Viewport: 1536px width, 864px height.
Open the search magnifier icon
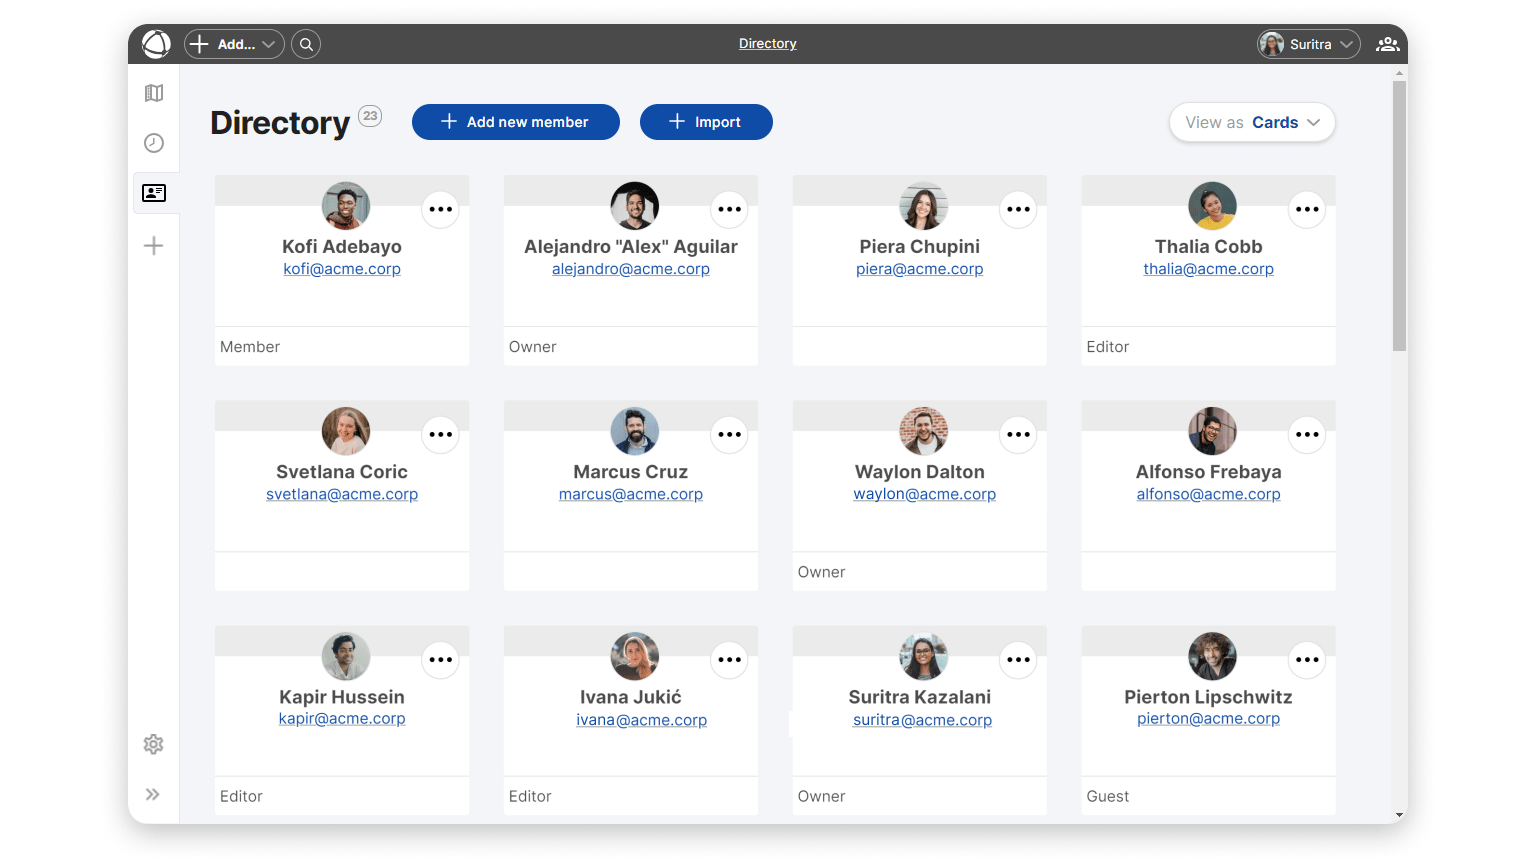pyautogui.click(x=306, y=44)
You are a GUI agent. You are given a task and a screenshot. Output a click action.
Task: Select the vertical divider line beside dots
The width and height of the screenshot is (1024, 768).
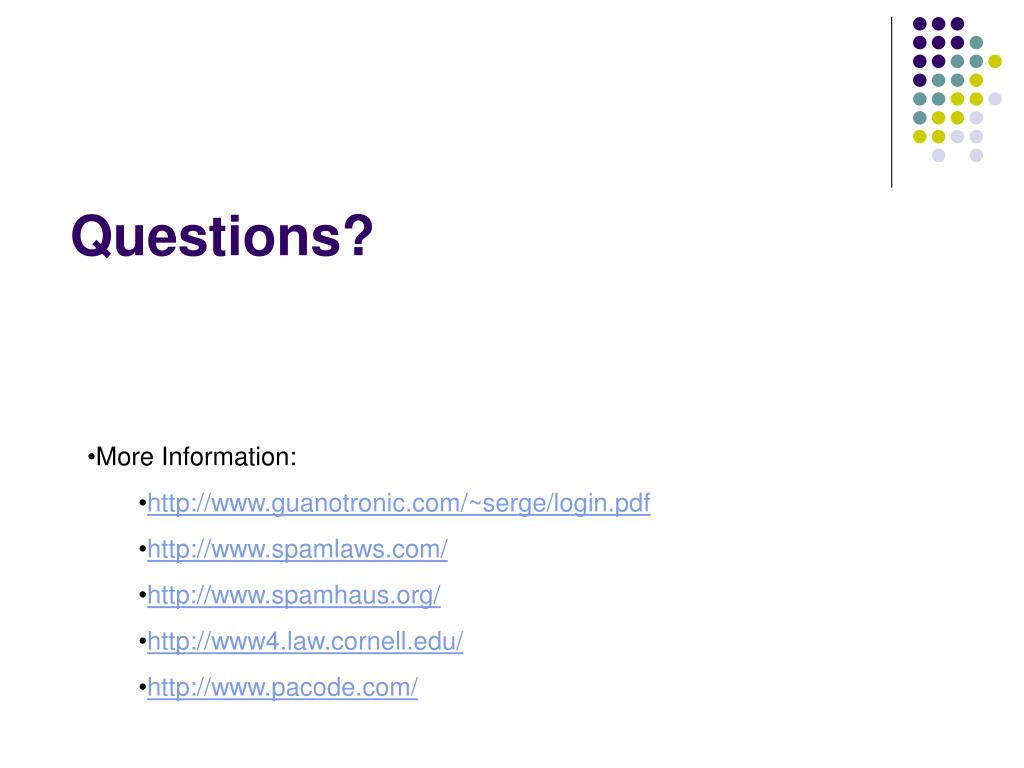[x=891, y=103]
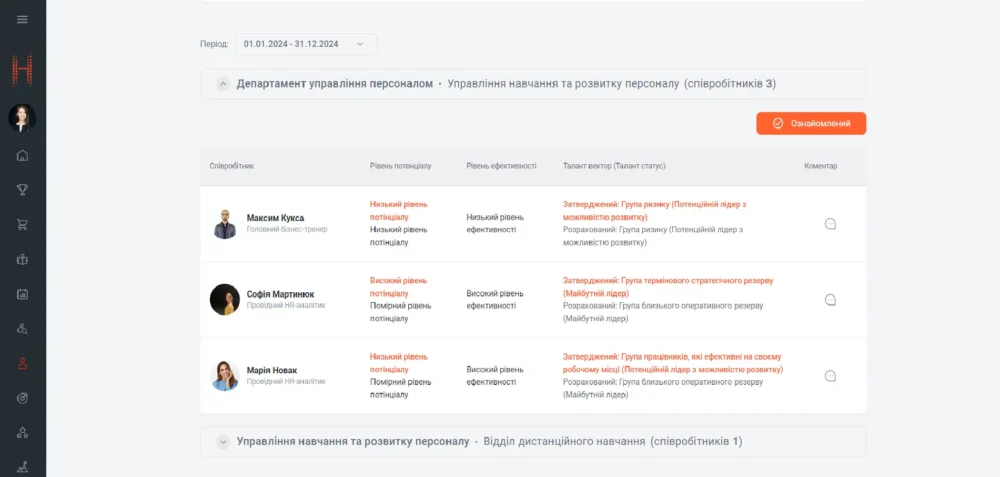Open comment for Софія Мартинюк
The width and height of the screenshot is (1000, 477).
(x=829, y=300)
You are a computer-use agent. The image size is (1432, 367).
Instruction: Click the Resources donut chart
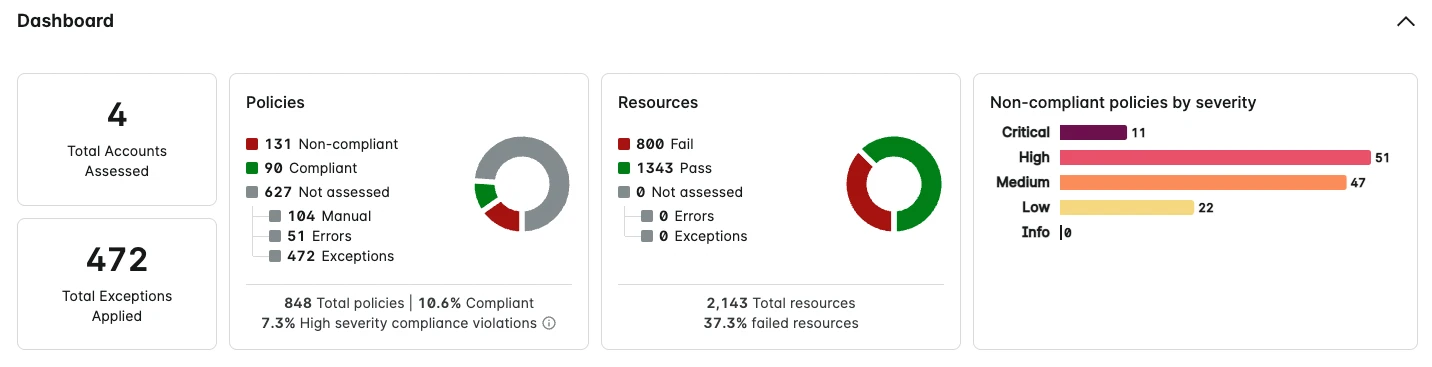(894, 185)
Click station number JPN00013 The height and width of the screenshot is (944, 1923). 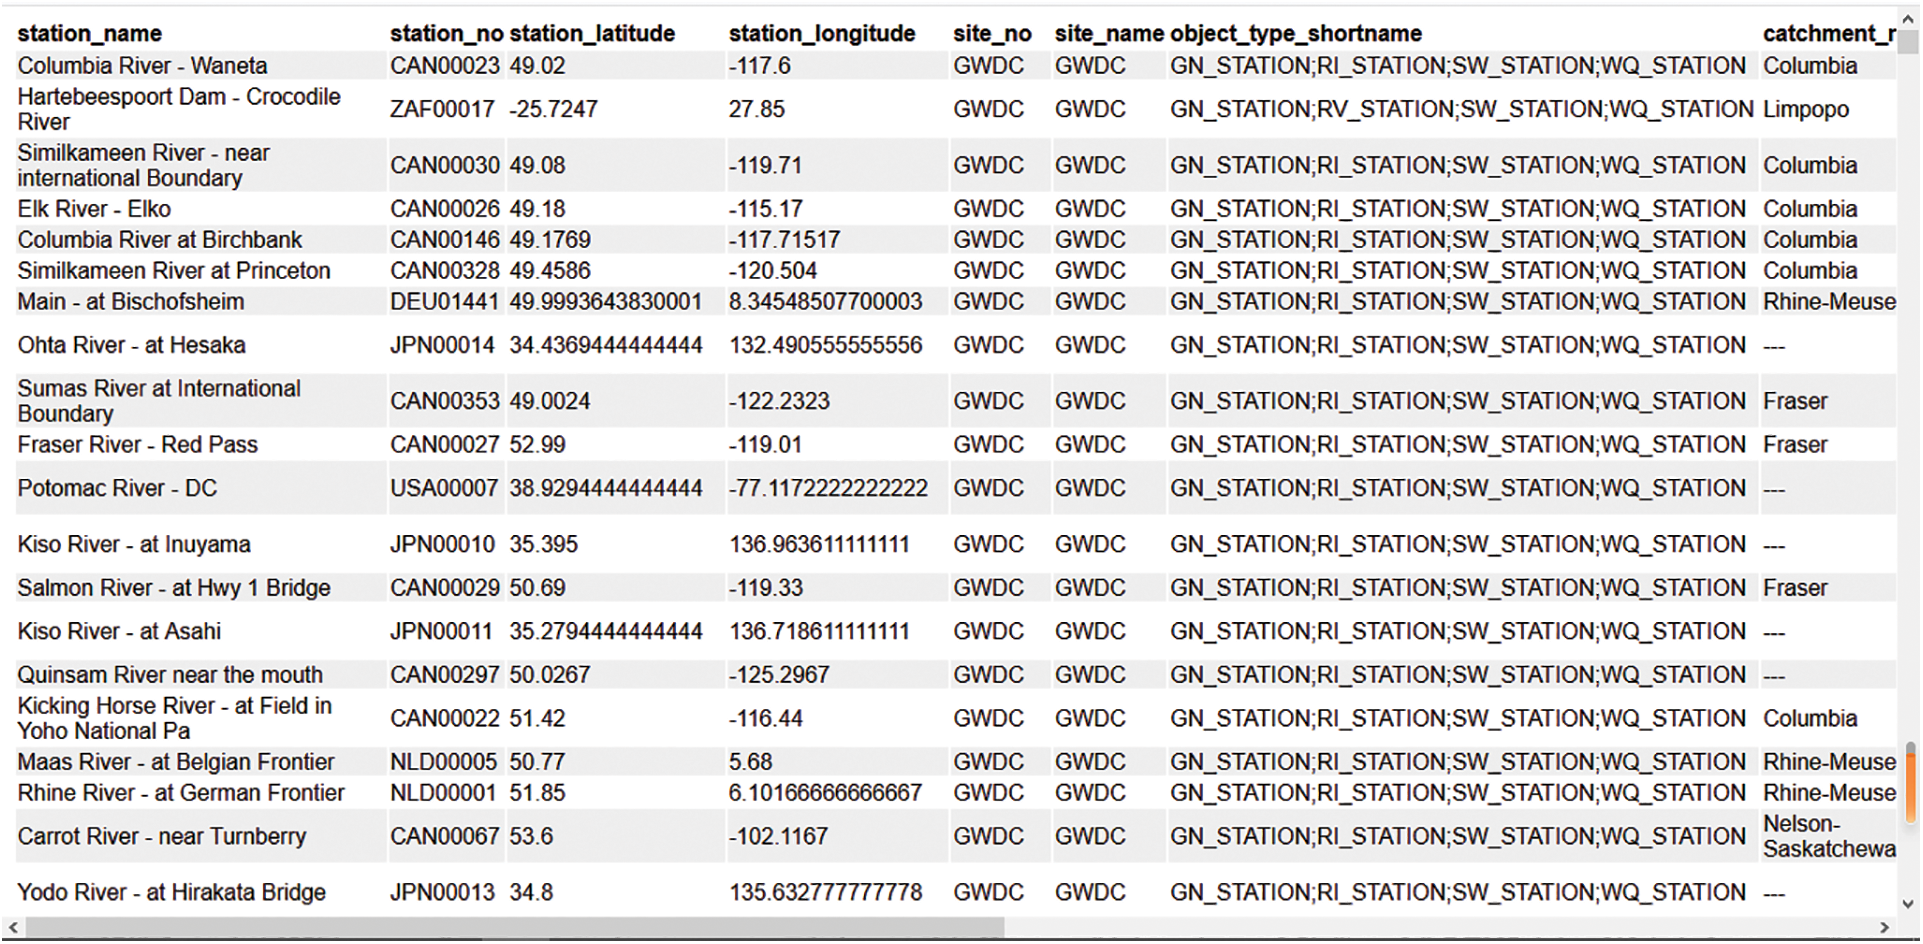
::::::
Beginning with the line containing "You are a GUI" in the material above, copy every line exactly until you have copied the line containing "Task: Select the".

You are a GUI agent. You are given a task and a screenshot. Output a click action.
Task: Select the vertical divider line beside dots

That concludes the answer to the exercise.